The Virginia State Corporation Commission on Aug. 8 ruled for coal and gas producer CONSOL Energy (NYSE: CNX) in its Feb. 9 complaint against Appalachian Power Co. (APCo) after the utility demanded security deposits for electric service to CONSOL operations in Virginia due to an idea that CONSOL’s finances were worsening.
APCo provides retail electric service to CONSOL, which engages in coal mining and in natural gas production and gathering through various facilities in Virginia. In its petition, CONSOL asserted among other things, that in September 2015, APCo began demanding security deposits from CONSOL based on APCo’s own credit analysis of CONSOL and not because of late or missed payments by CONSOL.
This APCo demand came at a time when several major U.S. coal producers were in or about to go into Chapter 11 bankruptcy protection.
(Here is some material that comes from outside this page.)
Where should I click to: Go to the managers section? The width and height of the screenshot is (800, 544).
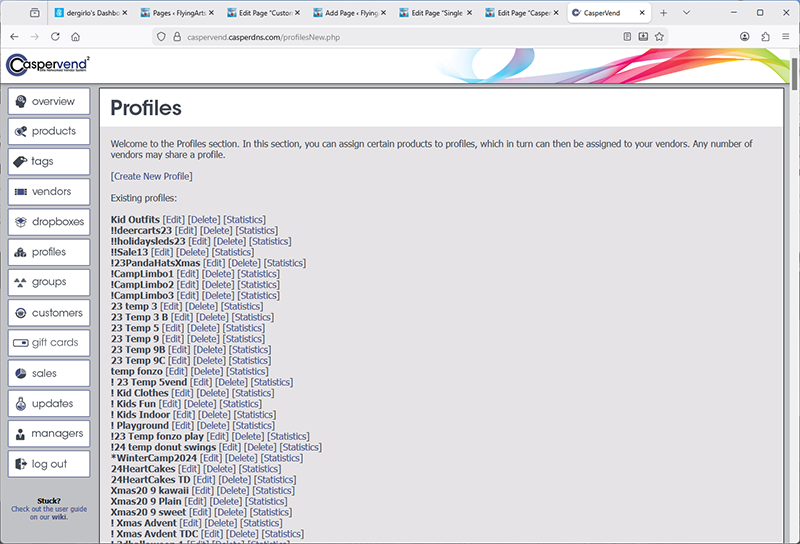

APCo, a subsidiary of American Electric Power (NYSE: AEP), is a major customer for coal from some of those companies.
At the time the Feb. 9 petition was filed, CONSOL’s coal mining operations included the Buchanan Mine. CONSOL announced April 1 that it had closed on an agreement to sell the Buchanan Mine in southwestern Virginia and certain other metallurgical coal reserves to Coronado IV LLC.
Said the Aug. 8 commission decision: “Like the Senior Hearing Examiner, we find that APCo’s interpretation, by disregarding related and relevant provisions of the Deposit Tariff, would effectively provide APCo with unlimited authority to demand and retain deposits from customers.”
The decision also said: “APCo’s assertion of such expansive authority regarding security deposits is contrary to the plain language of the Deposit Tariff, which, consistent with our Deposit Requirements, prohibits APCo from holding a deposit after satisfactory credit has been established.”